KUTIPAN TEKS:
Wacana Presiden Tiga Periode Dinilai Khianati Tujuan Reformasi
Isu skenario masa jabatan presiden tiga periode mulai ramai lagi belakangan ini. Wacana ini ditentang sejumlah pengamat lantaran tak sesuai dengan tujuan reformasi.
Pengamat politik dari Universitas Paramadina Hendri Satrio mengatakan jika terealisasi, perubahan masa jabatan bisa membuat demokrasi RI semakin terpuruk. Padahal, pembatasan periode keterpilihan presiden maksimal dua kali adalah salah satu tujuan reformasi.
"Ini (bisa) membuat Indonesia dan Pak Jokowi lebih terpuruk karena demokrasi semakin mundur," kata Hendri kepada Katadata.co.id, Rabu (23/6).
Hendri juga menduga ada pihak yang dekat dengan kekuasaan merancang wacana seperti ini. Meski tak menyebut pasti siapa mereka, dia mengatakan usaha seperti ini adalah bentuk pengkhianatan terhadap reformasi.
"Semua ini hanya keinginan sekelompok orang yang sedang menikmati dan ingin memperpanjang kenikmatan ini dengan menjadi pengkhianat reformasi," ujarnya.
Sementara, pengamat politik dari Universitas Al-Azhar Ujang Komarudin mengatakan rakyat tidak memerlukan amendemen konstitusi. Bahkan Ujang mengatakan gerakan tersebut bisa jadi ingin menjerumuskan Jokowi lantaran mantan Wali Kota Solo itu tidak menginginkan tiga periode.
"Gerakan hore yang berbahaya bagi demokrasi. Karena ingin memaksakan Jokowi 3 periode," katanya.
Ia menduga wacana ini muncul karena ada pihak yang takut kehilangan jabatan dan kekuasaan. Apalagi Jokowi dipastikan tak bisa maju lagi pada Pemilihan Presiden 2024.

DAFTAR TUGAS:
- a) Tulis ulang bagian artikel tentang wacana presiden tiga periode yang dimulai dari "Sementara, pengamat politik" dan berlanjut hingga "Pemilihan Presiden 2024.", dengan mengganti "rakyat" menjadi "masyarakat".
- b) Lanjutkan artikel tentang wacana presiden tiga periode mulai setelah kalimat terakhirnya.

MATERI YANG DITAMPILKAN:
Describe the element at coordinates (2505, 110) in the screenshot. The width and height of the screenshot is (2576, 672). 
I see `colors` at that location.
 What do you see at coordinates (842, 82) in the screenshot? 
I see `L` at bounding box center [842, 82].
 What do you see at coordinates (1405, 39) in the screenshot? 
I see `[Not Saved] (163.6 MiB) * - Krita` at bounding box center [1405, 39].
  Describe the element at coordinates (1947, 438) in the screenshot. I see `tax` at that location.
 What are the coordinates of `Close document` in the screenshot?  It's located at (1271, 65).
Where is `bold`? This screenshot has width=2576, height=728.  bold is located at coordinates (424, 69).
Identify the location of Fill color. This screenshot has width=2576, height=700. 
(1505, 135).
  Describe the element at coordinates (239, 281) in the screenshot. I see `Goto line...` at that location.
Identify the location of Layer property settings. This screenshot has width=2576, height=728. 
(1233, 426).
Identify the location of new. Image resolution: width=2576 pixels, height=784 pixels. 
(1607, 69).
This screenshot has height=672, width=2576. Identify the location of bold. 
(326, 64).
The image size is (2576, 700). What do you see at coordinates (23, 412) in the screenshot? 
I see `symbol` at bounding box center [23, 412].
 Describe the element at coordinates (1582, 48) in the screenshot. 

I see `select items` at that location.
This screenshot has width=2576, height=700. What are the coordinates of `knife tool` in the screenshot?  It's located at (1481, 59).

JAWABAN TUGAS:
- a)
Sementara, pengamat politik dari Universitas Al-Azhar Ujang Komarudin mengatakan masyarakat tidak memerlukan amendemen konstitusi. Bahkan Ujang mengatakan gerakan tersebut bisa jadi ingin menjerumuskan Jokowi lantaran mantan Wali Kota Solo itu tidak menginginkan tiga periode.
"Gerakan hore yang berbahaya bagi demokrasi. Karena ingin memaksakan Jokowi 3 periode," katanya.
Ia menduga wacana ini muncul karena ada pihak yang takut kehilangan jabatan dan kekuasaan. Apalagi Jokowi dipastikan tak bisa maju lagi pada Pemilihan Presiden 2024.

- b)
Sedangkan pengamat politik dari Lingkar Madani Ray Rangkuti menyarankan Jokowi lebih baik fokus memperbaiki sejumlah hal seperti mengatasi pelemahan Komisi Pemberantasan Korupsi (KPK), meningkatkan profesionalisme aparat hukum, hingga melindungi hak asasi manusia (HAM).
"Membatasi jabatan presiden untuk mencegah berbagai hal negatif di atas makin jauh berkembang adalah salah satunya," kata Ray.
Sebelumnya beredar kabar adanya pejabat Istana yang mengajak diskusi sejumlah tokoh terkait masa jabatan presiden selama tiga periode. Hal ini dilakukan lewat amendemen Undang-Undang Dasar 1945.
Padahal Jokowi telah berulang kali mengatakan dirinya tak memiliki niat memperpanjang masa jabatannya saat ini yang akan berakhir 2024 mendatang. Bahkan ia sempat mengatakan ada tiga maksud dari pihak-pihak yang melemparkan wacana masa jabatan Presiden menjadi tiga periode.
Pertama, pihak tersebut bermaksud menampar mukanya. Kedua, pihak tersebut ingin mencari muka di depan Jokowi. “Yang ketiga, ingin menjerumuskan,” kata Presiden pada 12 Desember 2019 silam.
Pernyataan serupa disampaikan lagi oleh Jokowi pada 15 Maret 2021 lalu. Mantan Wali kota Solo itu mengatakan konstitusi telah mengamanatkan bahwa jabatan Presiden hanya berlaku maksimal dua periode.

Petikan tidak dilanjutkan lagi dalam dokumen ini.